“Ana gibi yar olmaz” deriz yeri geldiğinde de, analara olmadık zulüm,işkence yapar, döver, söver; yetinmeyip daha da canavarlaşıp canlarına kast ederiz…
Kadınlara karşı kaba ve saygısız, dahi acımasız davrananların sayısı eksileceğine, ne yazık ki artıyor son yıllarda...
Oysa Konfüçyüs’ün deyimiyle, “Kadın dünyanın en değerli varlığıdır”, nasıl kıyılır…

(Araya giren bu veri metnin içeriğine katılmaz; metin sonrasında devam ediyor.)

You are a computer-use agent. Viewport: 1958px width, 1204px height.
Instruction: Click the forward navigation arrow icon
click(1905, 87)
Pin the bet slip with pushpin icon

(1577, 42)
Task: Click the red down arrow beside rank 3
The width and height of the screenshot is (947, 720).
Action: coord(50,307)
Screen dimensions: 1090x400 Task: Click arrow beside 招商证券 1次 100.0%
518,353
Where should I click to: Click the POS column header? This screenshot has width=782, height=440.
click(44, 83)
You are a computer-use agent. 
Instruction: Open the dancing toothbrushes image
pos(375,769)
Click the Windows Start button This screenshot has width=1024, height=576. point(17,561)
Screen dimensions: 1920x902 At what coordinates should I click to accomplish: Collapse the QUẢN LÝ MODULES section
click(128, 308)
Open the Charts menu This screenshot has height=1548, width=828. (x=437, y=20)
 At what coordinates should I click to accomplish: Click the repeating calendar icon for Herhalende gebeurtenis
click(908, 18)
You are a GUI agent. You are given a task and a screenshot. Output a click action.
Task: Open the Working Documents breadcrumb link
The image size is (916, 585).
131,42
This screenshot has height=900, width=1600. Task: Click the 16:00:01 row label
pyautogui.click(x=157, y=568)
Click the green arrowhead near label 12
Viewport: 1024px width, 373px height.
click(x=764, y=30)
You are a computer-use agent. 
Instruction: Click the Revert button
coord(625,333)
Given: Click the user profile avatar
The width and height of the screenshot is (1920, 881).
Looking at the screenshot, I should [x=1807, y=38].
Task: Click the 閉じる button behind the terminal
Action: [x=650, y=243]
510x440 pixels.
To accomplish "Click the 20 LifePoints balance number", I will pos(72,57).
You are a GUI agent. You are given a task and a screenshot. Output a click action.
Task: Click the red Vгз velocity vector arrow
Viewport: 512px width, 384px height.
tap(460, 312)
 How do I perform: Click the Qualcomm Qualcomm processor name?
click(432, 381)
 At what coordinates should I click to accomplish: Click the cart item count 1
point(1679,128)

Boşuna söylenmiş değildir, “Cennet anaların ayakları altındadır” sözü…
Kadınsız bir hayat düşünülemeyeceğine göre, her gün bir bıçak darbesi ya da kurşun yarası ile öldürülen kadınlara karşı yürütülen caniliğe ne buyrulur!
Bütün bunları niye yazıyorum!
Gazetemiz, “8 Mart Dünya Kadınlar Günü” nedeniyle, kutlama ilanlarına yer veriyor sayfalarında bugün…
“Uygarlıklar seçkin kadınların eseridir” deyip sinemize bastığımız kadınlara el kaldırmak, kırıp dökmek, yaralamak, öldürmek, nasıl ve neyle izah edilebilir…
İnsanın içini acıtıyor, televizyonlarda izlenen, gazetelerin üçüncü sayfalarına yansıyan dehşet haberleri ve kadınların bitmek bilmeyen feryadı…
Nerde mahzun ve boynu bükük görsem bir kadını, üzülürüm…
Koşup elinden tutmak, içinde bulunduğu dramın giderilmesine yardımcı olmak geçer içimden…
Bu hal onlara yapılan küstahlığın bende yarattığı derin depresyondan kaynaklanıyor olsa gerek…
Böyle bakıyorum “Kadına şiddete” ve utanıyorum bu yola sapmış hemcinslerim adına…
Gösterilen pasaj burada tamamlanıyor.